Quinn"s third study, the "Hawaii Hardwood Market Study," assessed the Hawaiian market potential. A fourth study "Forest Industry Development Research" gathered yield data for four species available for harvest in Hawaii. (Both of these studies are available on the State of Hawaii DLNR website.)
To obtain the yield data, a local operator was hired to mill various species of logs into lumber using a Wood-Mizer LT40 hydraulic portable sawmill. Sawmills like these are easily moved and set up and, according to Jim, are currently the primary means of manufacturing most of the lumber produced on the islands. Their relatively low cost, mobility, ease of operation, and ability to produce smooth and consistent lumber make them ideal for niche markets like his.
The study revealed considerable unrealized potential from Hawaiian hardwoods. Believing that the challenges (also revealed by the studies) could be overcome, Jim and three partners moved ahead with HIH, first purchasing the Wood-Mizer used in the study, then building a small processing facility in an old sugar cane plant.
Today, HIH purchases logs from private land owners and bids on timber from state lands. Because Koa is listed as an endangered species, Koa logs are available exclusively through salvage of down, dead, or dying trees. Jim
hopes that with a little effort, the easily reproduced Koa will become common and be eventually viewed as a harvestable species.
Finding Future Profits
Jim says the cost of logs and logging in Hawaii is high, but the potential for profitability remains positive. All the species bring a good price. Koa is in high demand and brings a premium price for all grades. Figured Koa can bring $25 a board foot, and highly figured demands as much as $150 a board foot.
At those levels of value, Jim says, the thin kerf of the Wood-Mizer sawmills are valued as a tool for getting the most lumber from each log. With kerfs of about 1/8th of an inch, HIH is able to produce more highly valuable lumber from each log processed. Another advantage of the thin kerf blades is that less power and fuel are required by the 28 hp Kohler engines to convert the logs into lumber.
Rough lumber is manufactured, bundled, kiln dried, and processed to various levels of finished product, depending on demand. Plans are on the drawing board to respond to anticipated increases in market demand, and when justified, the existing facility will be expanded.
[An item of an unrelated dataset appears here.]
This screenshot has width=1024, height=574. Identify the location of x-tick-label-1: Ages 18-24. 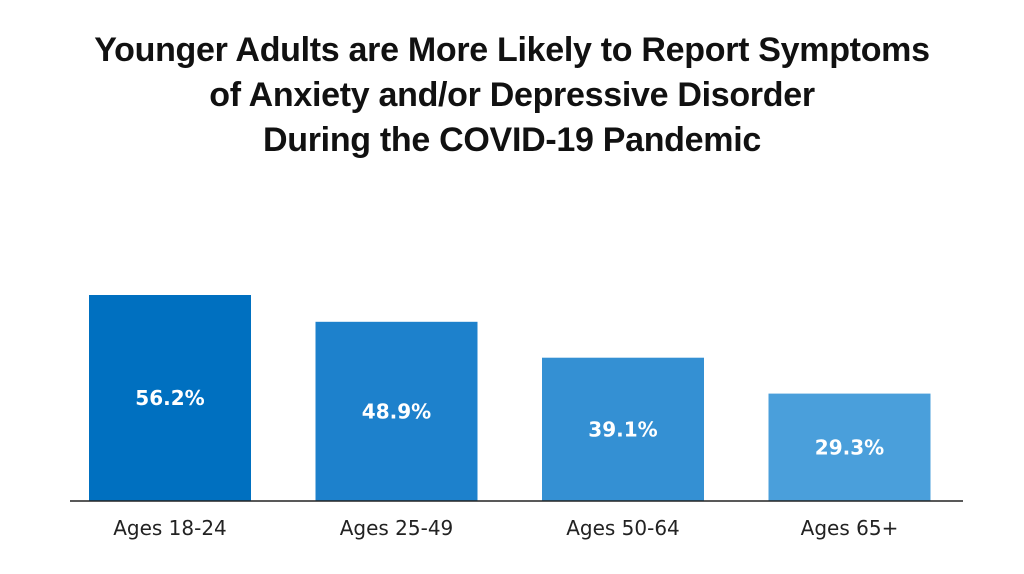
(170, 528). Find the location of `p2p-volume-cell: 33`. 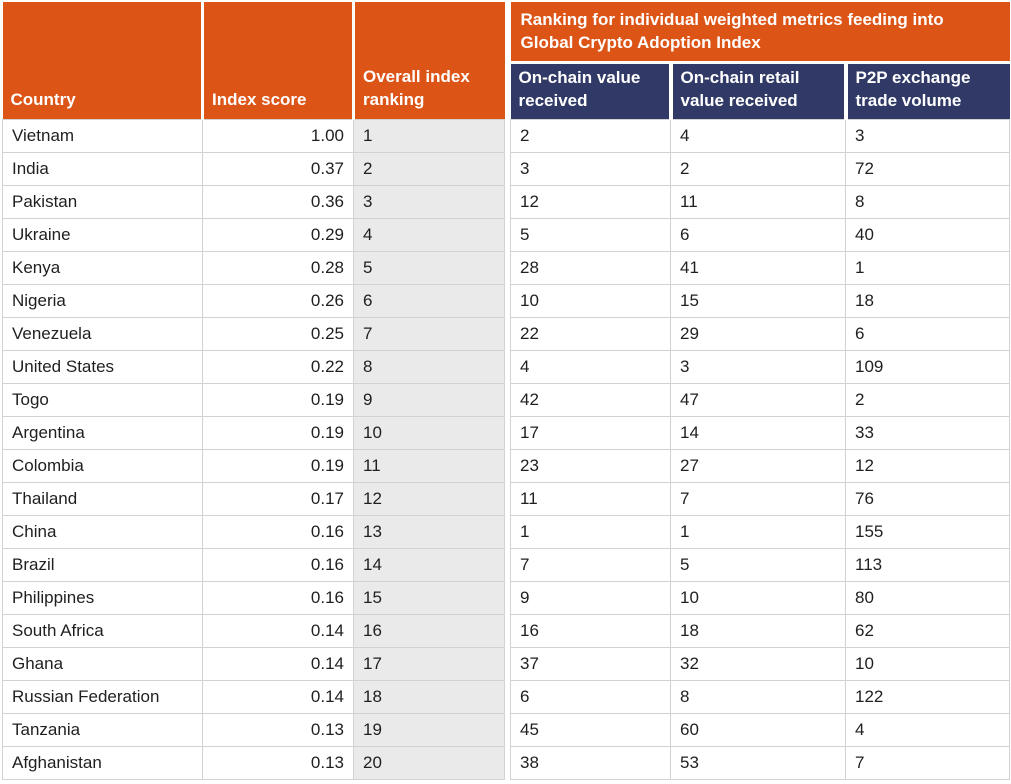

The lesson HIH has to offer the larger industry, Jim says, is that while many niche markets with extraordinary potential are available to entrepreneurs in the forest products industry, success in them can be elusive. However, he continues, those careful to develop approaches to the market that are in step with consumer and societal desires can succeed when products are processed with attention to both cost and quality. When these items are adequately addressed, it is possible to find substantial success in areas of the industry others may have given up on.